Dans une ville entourée d’un mur épais, vivait un jeune homme nommé Élio. Élio était fier de sa maison : elle était petite, confortable, et surtout, bien rangée. Chaque livre était à sa place, chaque idée était classée, et il avait une règle d’or : jamais de poussière, jamais de surprises.

Un jour, Élio reçut une invitation étrange. C’était un parchemin qui sentait le vent du large. Il l’invitait à visiter la Bibliothèque Infinie, située au sommet d’une colline juste au-delà des remparts.

Élio était enthousiaste. Il aimait les livres, il aimait savoir. Il prit son sac et se dirigea vers l’unique porte du mur.

Il trouva devant le seuil un vieux Gardien au visage ridé, assis sur un tabouret. L’homme, qui semblait avoir vu toutes les aubes du monde, ne lui demanda pas son nom, mais son Sac.

« Pour entrer, jeune Élio, il te faut passer par cette Porte. Mais elle est très étroite. Ton sac est trop gros. »

Élio regarda son sac. Il était rempli de ses objets les plus précieux :

  1. Le livre intitulé : « Tout ce que je sais est vrai. »
  2. La boussole qui pointait toujours dans la direction de « Mon opinion. »
  3. Le miroir qui reflétait uniquement « Mon bon droit. »
  4. Une collection de pancartes : « C’est comme ça et pas autrement », « Ils ont tort », « C’est la seule solution ».

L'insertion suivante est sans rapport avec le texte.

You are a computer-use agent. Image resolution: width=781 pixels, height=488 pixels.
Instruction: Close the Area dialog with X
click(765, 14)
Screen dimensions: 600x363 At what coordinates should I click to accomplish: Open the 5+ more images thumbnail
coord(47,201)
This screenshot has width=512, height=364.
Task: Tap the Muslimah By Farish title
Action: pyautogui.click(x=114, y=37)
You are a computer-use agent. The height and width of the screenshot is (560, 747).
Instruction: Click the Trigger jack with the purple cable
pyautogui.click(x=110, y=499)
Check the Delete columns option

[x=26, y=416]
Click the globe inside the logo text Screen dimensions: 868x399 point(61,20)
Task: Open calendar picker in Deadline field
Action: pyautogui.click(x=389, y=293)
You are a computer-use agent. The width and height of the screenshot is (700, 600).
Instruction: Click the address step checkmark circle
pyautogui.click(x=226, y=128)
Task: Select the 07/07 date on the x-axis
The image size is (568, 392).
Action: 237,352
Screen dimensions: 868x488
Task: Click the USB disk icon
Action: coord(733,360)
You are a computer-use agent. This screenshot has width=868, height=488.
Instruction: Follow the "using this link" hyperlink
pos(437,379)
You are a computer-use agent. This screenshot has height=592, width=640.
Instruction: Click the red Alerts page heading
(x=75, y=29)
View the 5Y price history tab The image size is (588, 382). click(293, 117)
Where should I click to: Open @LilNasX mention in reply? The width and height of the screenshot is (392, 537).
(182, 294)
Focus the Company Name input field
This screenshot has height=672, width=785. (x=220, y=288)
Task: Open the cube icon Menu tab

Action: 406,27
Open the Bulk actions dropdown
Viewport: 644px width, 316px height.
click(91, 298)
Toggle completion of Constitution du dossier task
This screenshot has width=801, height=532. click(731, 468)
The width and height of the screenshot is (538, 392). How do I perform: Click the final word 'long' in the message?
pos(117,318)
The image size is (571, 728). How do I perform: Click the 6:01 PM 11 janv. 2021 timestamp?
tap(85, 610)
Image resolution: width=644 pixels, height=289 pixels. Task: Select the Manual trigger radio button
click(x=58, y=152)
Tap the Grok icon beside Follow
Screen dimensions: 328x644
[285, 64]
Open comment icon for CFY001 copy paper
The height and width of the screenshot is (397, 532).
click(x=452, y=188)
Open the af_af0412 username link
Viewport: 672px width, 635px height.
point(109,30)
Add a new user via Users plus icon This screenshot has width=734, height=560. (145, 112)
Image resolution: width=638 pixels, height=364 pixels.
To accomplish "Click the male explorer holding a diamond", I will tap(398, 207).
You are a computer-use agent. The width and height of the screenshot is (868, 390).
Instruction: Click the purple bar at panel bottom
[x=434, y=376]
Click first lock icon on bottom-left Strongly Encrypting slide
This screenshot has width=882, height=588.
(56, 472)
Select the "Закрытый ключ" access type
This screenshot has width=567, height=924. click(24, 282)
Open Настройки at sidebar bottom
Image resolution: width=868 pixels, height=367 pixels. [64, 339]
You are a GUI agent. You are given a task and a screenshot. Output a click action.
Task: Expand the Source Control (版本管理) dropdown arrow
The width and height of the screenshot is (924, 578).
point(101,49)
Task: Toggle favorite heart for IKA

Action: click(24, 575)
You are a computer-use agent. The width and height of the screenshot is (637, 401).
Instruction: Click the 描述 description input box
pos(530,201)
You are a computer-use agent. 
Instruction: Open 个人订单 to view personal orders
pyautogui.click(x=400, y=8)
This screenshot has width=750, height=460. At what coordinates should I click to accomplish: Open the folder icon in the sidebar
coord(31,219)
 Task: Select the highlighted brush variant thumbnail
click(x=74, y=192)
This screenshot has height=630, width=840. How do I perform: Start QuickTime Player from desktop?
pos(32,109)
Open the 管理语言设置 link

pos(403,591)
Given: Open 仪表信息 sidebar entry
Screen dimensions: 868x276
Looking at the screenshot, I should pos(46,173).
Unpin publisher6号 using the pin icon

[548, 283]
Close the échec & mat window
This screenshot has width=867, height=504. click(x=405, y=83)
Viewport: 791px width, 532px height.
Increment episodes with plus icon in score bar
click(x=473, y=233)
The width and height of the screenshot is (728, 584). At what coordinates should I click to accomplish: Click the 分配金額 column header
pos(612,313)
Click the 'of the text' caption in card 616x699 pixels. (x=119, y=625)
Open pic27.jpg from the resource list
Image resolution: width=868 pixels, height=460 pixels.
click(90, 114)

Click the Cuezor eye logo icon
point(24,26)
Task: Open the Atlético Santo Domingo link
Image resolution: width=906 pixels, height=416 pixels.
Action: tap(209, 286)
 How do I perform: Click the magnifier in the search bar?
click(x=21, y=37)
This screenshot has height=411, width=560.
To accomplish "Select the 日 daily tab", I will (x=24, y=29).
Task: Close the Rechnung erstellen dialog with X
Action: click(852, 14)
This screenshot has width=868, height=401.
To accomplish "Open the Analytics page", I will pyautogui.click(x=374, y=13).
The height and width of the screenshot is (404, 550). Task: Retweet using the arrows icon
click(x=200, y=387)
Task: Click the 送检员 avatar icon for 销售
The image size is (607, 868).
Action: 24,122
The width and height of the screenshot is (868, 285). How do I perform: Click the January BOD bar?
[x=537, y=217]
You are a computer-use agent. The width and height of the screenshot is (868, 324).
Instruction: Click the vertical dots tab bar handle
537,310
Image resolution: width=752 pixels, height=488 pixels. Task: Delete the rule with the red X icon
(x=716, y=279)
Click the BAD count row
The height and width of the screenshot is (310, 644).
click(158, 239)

« Je ne peux pas jeter mes connaissances ! » protesta Élio. « C’est tout ce qui fait de moi quelqu’un d’intelligent ! »

Le Gardien sourit tristement. « Mon enfant, la Bibliothèque Infinie est remplie de milliards d’histoires et de vérités. Si tu entres avec l’idée que tu sais déjà tout, comment pourras-tu y ajouter quoi que ce soit ? La Porte est étroite, car elle n’a de place que pour ta personne, pas pour ton jugement. »

Le Gardien expliqua :

« Laisse ton livre « Tout ce que je sais est vrai ». Tu le retrouveras à l’intérieur, mais avec une nouvelle couverture : « Tout ce que j’apprends est provisoire ». »

« Laisse ta boussole. Dans cette Bibliothèque, tu auras besoin de milliers de directions, et non d’une seule. »

« Laisse ton miroir. Si tu n’y vois que ton propre bon droit, tu seras aveuglé par le reflet et tu ne verras jamais les autres. »

Élio hésita. Lâcher ces objets, c’était se sentir nu, vulnérable. Mais la promesse de la Bibliothèque Infinie était trop belle. Avec un soupir, il déposa ses pancartes, son miroir et sa boussole. Il garda juste son livre, mais changea lui-même le titre : « Ce que je crois pour l’instant. »

Il se glissa par la porte étroite, laissant le Gardien ramasser les objets abandonnés.

Une fois de l’autre côté, le monde était… différent. L’air était vif. Il arriva à la Bibliothèque.

Elle était immense. Des rayonnages montaient si haut qu’ils disparaissaient dans les nuages, et des livres y étaient écrits dans toutes les langues : celles des marchands, celles des savants, mais aussi celles des cœurs simples, des poètes, et même des arbres et du vent.

Élio prit un livre au hasard, écrit par un homme dont les coutumes lui semblaient absurdes. Il ne le jugea pas ; il le lut, simplement pour comprendre. Il sentit alors son propre livre, « Ce que je crois pour l’instant », se mettre à vibrer doucement. La nouvelle histoire s’y ajoutait, non pas en remplaçant la sienne, mais en créant une nouvelle page de nuances et de complexité.

Il réalisa que le vrai bonheur n’était pas d’avoir un sac plein de certitudes, mais d’avoir un esprit capable de voyager et de s’enrichir sans cesse.

Il comprit que l’étroitesse de la porte n’était pas pour l’exclure, mais pour l’alléger du poids inutile du jugement et de l’arrogance. L’esprit ouvert était le prix de l’entrée, et la Bibliothèque Infinie était l’humilité concrète de celui qui sait qu’il a tout à apprendre.

Chaque soir, avant de rentrer dans la ville, Élio repassait par la Porte Étroite. Il saluait le Gardien, et ses pas étaient plus légers, car il avait compris que l’esprit le plus vaste est celui qui est le plus vide de lui-même, prêt à accueillir l’inconnu, l’autre, et la vérité qui se révèle dans la beauté de leur rencontre.